* _Task to complete_: An answer that reproduces all the entries exactly is what is needed.

* _Data extract_:
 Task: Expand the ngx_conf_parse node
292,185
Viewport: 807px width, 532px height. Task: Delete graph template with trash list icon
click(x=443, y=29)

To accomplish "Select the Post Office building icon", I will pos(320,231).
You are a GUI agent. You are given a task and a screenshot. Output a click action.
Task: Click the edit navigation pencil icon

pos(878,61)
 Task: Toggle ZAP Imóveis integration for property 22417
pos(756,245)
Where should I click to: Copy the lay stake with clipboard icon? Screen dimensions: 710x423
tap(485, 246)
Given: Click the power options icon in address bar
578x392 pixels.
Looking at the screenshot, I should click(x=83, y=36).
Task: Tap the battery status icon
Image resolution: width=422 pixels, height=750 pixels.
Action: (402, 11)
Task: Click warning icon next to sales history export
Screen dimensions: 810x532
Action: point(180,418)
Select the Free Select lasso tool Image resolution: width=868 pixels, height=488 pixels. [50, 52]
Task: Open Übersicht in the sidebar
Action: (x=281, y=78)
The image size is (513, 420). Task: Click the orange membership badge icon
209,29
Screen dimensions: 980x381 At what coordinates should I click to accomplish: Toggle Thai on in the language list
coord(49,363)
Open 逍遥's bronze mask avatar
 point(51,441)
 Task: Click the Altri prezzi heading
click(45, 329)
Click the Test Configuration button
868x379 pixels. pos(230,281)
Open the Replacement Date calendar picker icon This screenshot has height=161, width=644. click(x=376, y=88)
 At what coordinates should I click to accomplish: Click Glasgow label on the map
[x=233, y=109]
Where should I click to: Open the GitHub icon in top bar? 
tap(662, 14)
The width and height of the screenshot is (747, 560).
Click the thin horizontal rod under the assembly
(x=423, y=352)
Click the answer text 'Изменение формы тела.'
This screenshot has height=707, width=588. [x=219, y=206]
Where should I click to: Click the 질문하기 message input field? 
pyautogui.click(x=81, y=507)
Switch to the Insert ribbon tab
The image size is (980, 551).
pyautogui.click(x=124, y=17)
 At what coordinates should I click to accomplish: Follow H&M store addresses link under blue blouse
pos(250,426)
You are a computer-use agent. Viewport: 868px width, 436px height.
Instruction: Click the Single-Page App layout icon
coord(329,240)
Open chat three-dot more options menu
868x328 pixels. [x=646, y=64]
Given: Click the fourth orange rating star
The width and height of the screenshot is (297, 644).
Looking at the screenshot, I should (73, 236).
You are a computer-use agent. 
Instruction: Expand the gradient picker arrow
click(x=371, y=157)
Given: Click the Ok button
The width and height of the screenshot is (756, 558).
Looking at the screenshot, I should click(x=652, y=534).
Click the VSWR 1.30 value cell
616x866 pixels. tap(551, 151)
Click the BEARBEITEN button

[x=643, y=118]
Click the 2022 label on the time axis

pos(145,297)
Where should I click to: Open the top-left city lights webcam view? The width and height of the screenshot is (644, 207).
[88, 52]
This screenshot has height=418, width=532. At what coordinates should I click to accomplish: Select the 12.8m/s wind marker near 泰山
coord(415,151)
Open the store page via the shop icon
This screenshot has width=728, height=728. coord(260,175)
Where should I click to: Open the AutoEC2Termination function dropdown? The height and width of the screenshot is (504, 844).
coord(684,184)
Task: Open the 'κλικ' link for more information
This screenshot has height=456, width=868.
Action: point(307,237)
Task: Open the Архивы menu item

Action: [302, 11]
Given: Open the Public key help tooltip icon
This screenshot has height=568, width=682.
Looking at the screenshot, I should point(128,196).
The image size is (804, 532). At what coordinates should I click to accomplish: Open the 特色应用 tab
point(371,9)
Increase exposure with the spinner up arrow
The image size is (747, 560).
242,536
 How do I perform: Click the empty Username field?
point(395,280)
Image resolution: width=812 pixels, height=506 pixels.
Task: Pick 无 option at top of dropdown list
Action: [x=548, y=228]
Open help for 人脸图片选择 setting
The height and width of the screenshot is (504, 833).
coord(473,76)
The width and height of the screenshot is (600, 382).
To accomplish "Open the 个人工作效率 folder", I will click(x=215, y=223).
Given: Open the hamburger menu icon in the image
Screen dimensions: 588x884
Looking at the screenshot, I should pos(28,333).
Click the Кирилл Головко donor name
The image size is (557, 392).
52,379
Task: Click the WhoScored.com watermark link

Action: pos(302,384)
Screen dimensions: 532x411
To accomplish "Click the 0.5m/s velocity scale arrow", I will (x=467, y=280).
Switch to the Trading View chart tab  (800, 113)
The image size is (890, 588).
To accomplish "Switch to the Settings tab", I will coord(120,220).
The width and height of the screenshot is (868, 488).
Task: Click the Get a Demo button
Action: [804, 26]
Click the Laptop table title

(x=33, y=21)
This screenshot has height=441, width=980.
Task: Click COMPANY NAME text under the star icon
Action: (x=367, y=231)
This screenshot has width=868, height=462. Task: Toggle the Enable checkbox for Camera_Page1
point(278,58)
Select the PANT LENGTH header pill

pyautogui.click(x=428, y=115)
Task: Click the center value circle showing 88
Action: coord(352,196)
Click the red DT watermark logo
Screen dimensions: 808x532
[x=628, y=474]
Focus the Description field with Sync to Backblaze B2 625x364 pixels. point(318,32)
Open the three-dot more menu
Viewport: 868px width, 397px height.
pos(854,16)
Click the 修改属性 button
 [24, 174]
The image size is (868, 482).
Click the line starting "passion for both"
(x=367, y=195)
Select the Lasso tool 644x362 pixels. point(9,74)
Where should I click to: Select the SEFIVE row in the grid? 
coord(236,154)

* _Result of the exercise_:
 Task: Expand the ngx_conf_parse node
292,185
Viewport: 807px width, 532px height. Task: Delete graph template with trash list icon
click(x=443, y=29)

To accomplish "Select the Post Office building icon", I will pos(320,231).
You are a GUI agent. You are given a task and a screenshot. Output a click action.
Task: Click the edit navigation pencil icon

pos(878,61)
 Task: Toggle ZAP Imóveis integration for property 22417
pos(756,245)
Where should I click to: Copy the lay stake with clipboard icon? Screen dimensions: 710x423
tap(485, 246)
Given: Click the power options icon in address bar
578x392 pixels.
Looking at the screenshot, I should click(x=83, y=36).
Task: Tap the battery status icon
Image resolution: width=422 pixels, height=750 pixels.
Action: (402, 11)
Task: Click warning icon next to sales history export
Screen dimensions: 810x532
Action: point(180,418)
Select the Free Select lasso tool Image resolution: width=868 pixels, height=488 pixels. [50, 52]
Task: Open Übersicht in the sidebar
Action: (x=281, y=78)
The image size is (513, 420). Task: Click the orange membership badge icon
209,29
Screen dimensions: 980x381 At what coordinates should I click to accomplish: Toggle Thai on in the language list
coord(49,363)
Open 逍遥's bronze mask avatar
 point(51,441)
 Task: Click the Altri prezzi heading
click(45, 329)
Click the Test Configuration button
868x379 pixels. pos(230,281)
Open the Replacement Date calendar picker icon This screenshot has height=161, width=644. click(x=376, y=88)
 At what coordinates should I click to accomplish: Click Glasgow label on the map
[x=233, y=109]
Where should I click to: Open the GitHub icon in top bar? 
tap(662, 14)
The width and height of the screenshot is (747, 560).
Click the thin horizontal rod under the assembly
(x=423, y=352)
Click the answer text 'Изменение формы тела.'
This screenshot has height=707, width=588. [x=219, y=206]
Where should I click to: Click the 질문하기 message input field? 
pyautogui.click(x=81, y=507)
Switch to the Insert ribbon tab
The image size is (980, 551).
pyautogui.click(x=124, y=17)
 At what coordinates should I click to accomplish: Follow H&M store addresses link under blue blouse
pos(250,426)
You are a computer-use agent. Viewport: 868px width, 436px height.
Instruction: Click the Single-Page App layout icon
coord(329,240)
Open chat three-dot more options menu
868x328 pixels. [x=646, y=64]
Given: Click the fourth orange rating star
The width and height of the screenshot is (297, 644).
Looking at the screenshot, I should (73, 236).
You are a computer-use agent. 
Instruction: Expand the gradient picker arrow
click(x=371, y=157)
Given: Click the Ok button
The width and height of the screenshot is (756, 558).
Looking at the screenshot, I should click(x=652, y=534).
Click the VSWR 1.30 value cell
616x866 pixels. tap(551, 151)
Click the BEARBEITEN button

[x=643, y=118]
Click the 2022 label on the time axis

pos(145,297)
Where should I click to: Open the top-left city lights webcam view? The width and height of the screenshot is (644, 207).
[88, 52]
This screenshot has height=418, width=532. At what coordinates should I click to accomplish: Select the 12.8m/s wind marker near 泰山
coord(415,151)
Open the store page via the shop icon
This screenshot has width=728, height=728. coord(260,175)
Where should I click to: Open the AutoEC2Termination function dropdown? The height and width of the screenshot is (504, 844).
coord(684,184)
Task: Open the 'κλικ' link for more information
This screenshot has height=456, width=868.
Action: point(307,237)
Task: Open the Архивы menu item

Action: [302, 11]
Given: Open the Public key help tooltip icon
This screenshot has height=568, width=682.
Looking at the screenshot, I should point(128,196).
The image size is (804, 532). At what coordinates should I click to accomplish: Open the 特色应用 tab
point(371,9)
Increase exposure with the spinner up arrow
The image size is (747, 560).
242,536
 How do I perform: Click the empty Username field?
point(395,280)
Image resolution: width=812 pixels, height=506 pixels.
Task: Pick 无 option at top of dropdown list
Action: [x=548, y=228]
Open help for 人脸图片选择 setting
The height and width of the screenshot is (504, 833).
coord(473,76)
The width and height of the screenshot is (600, 382).
To accomplish "Open the 个人工作效率 folder", I will click(x=215, y=223).
Given: Open the hamburger menu icon in the image
Screen dimensions: 588x884
Looking at the screenshot, I should pos(28,333).
Click the Кирилл Головко donor name
The image size is (557, 392).
52,379
Task: Click the WhoScored.com watermark link

Action: pos(302,384)
Screen dimensions: 532x411
To accomplish "Click the 0.5m/s velocity scale arrow", I will (x=467, y=280).
Switch to the Trading View chart tab  (800, 113)
The image size is (890, 588).
To accomplish "Switch to the Settings tab", I will coord(120,220).
The width and height of the screenshot is (868, 488).
Task: Click the Get a Demo button
Action: [804, 26]
Click the Laptop table title

(x=33, y=21)
This screenshot has height=441, width=980.
Task: Click COMPANY NAME text under the star icon
Action: (x=367, y=231)
This screenshot has width=868, height=462. Task: Toggle the Enable checkbox for Camera_Page1
point(278,58)
Select the PANT LENGTH header pill

pyautogui.click(x=428, y=115)
Task: Click the center value circle showing 88
Action: coord(352,196)
Click the red DT watermark logo
Screen dimensions: 808x532
[x=628, y=474]
Focus the Description field with Sync to Backblaze B2 625x364 pixels. point(318,32)
Open the three-dot more menu
Viewport: 868px width, 397px height.
pos(854,16)
Click the 修改属性 button
 [24, 174]
The image size is (868, 482).
Click the line starting "passion for both"
(x=367, y=195)
Select the Lasso tool 644x362 pixels. point(9,74)
Where should I click to: Select the SEFIVE row in the grid? 
coord(236,154)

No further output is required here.